The British press was freaking out last week about the end of the Premiership season. They were calling it the most exciting season in years, the closest Premiership race ever, etc. And, in a way, it was - it was only the fourth time in the history of the Premiership that the title came down to the final day. Here's the thing: I can't understand why I'm supposed to care about any of that.

I'm not a Chelsea fan or a Man U fan. I also don't cheer for Arsenal or Liverpool. Actually, I feel that any American who cheers for any of those four teams better have a damn good reason for doing so - there had better be some sort of family connection or other very good explanation. In the case of Chelsea, it's okay if you became a Chelsea fan before Roman Abromavich bought the team (Grant Wahl did this). But, barring those exceptions, for an American to pick any of those four teams as "their" team is blatant frontrunning.

Required tasks
[1] List every soccer team the excerpt about Premiership fandom names.
[2] Reproduce the passage of the excerpt about Premiership fandom between "I'm not a Chelsea" and "is blatant frontrunning.", inclusive.

Data section
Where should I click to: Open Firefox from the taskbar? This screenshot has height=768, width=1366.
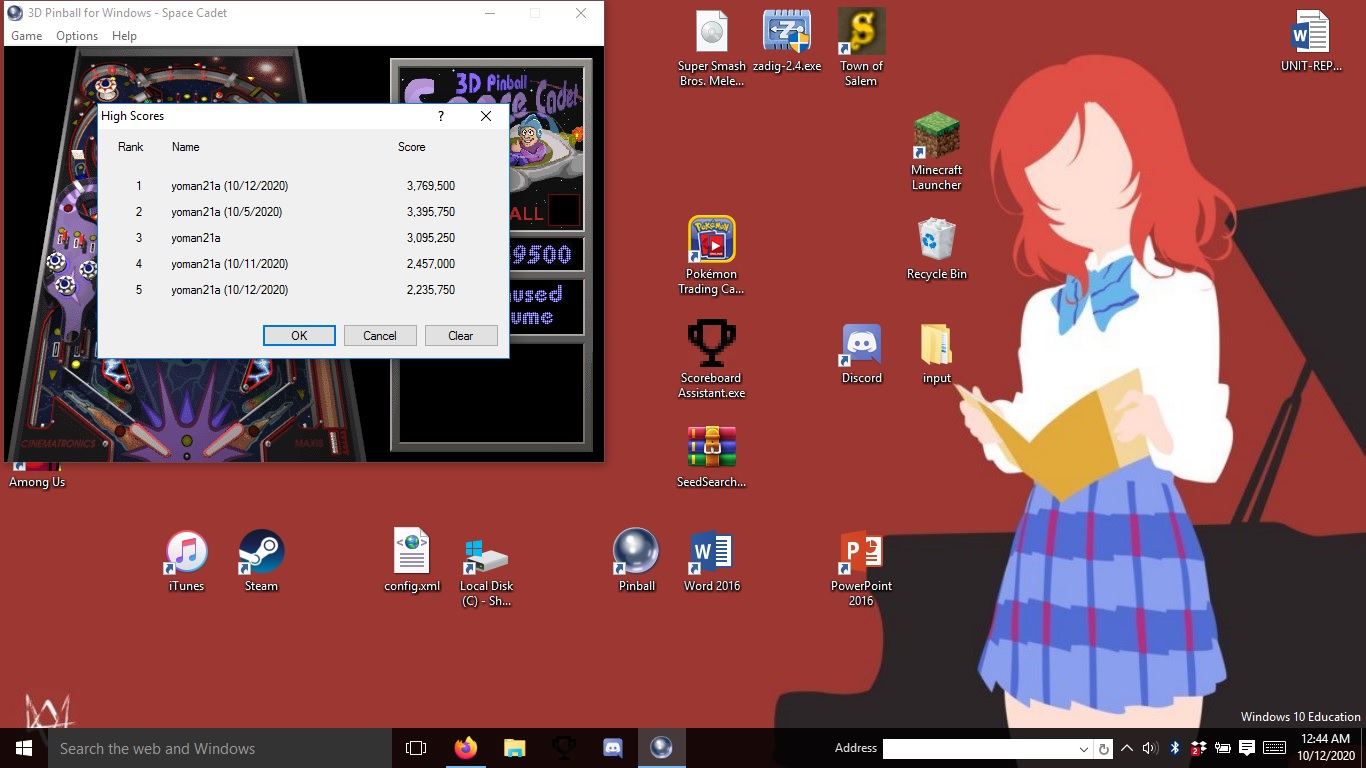[x=465, y=748]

Answers
[1] Chelsea, Man U, Arsenal, Liverpool

[2]
I'm not a Chelsea fan or a Man U fan. I also don't cheer for Arsenal or Liverpool. Actually, I feel that any American who cheers for any of those four teams better have a damn good reason for doing so - there had better be some sort of family connection or other very good explanation. In the case of Chelsea, it's okay if you became a Chelsea fan before Roman Abromavich bought the team (Grant Wahl did this). But, barring those exceptions, for an American to pick any of those four teams as "their" team is blatant frontrunning.